12:39 pm on May 22, 2006 (gmt 0)

10+ Year Member



This is computer programming, there can always be a rule,

Yes, I know, and the 'Perl' I mentioned is infact a computer programming language used in the web environment ... which people use "to get something done" (another motto's quote).

Back to your first message in this thread:

... where we could find some authority on the subject of Relative over Absolute links. Here are the three options:

While there may not be THE authoritative rule you are looking for, there are these 3 options yet.
Some may not be clear as they should (as the 'base' tag), some are. All are valid, some may be more suitable in a given environment than others.
Combining these options we already have in our choice gives us just that TMTOWTDI.
It works and we get our stuff done.

Your think I'm out of touch with reality

No, I don't, I did not say that. I just think that we don't need more formal authoritative rules in a relaxed case like this, where the stuff we already have just works.

IT IS A HUGE PROBLEM!
I don't see it like that, but YMMV.

this isn't lawyer eithics counselling.

Yes, it isn't, and mentioning 'lawyer' and 'ethics' in one sentence looks like a contradiction in terms ... but I disgress, sorry.

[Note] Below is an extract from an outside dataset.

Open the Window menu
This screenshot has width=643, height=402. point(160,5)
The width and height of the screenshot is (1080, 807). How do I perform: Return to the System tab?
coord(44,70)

No puns intended, and I don't want to escalate this further.
HAND and kind regards,
R.

internetheaven

6:39 pm on Jun 2, 2006 (gmt 0)

WebmasterWorld Senior Member 10+ Year Member



Just as an update. I still have no idea which way is the right way. But I just switched to the recommended version (i.e. base tag with ../ paths) and although I don't know how crawlers are dealing with that, it certainly cleared up some javascript issues we were having with one site and Internet Explorer!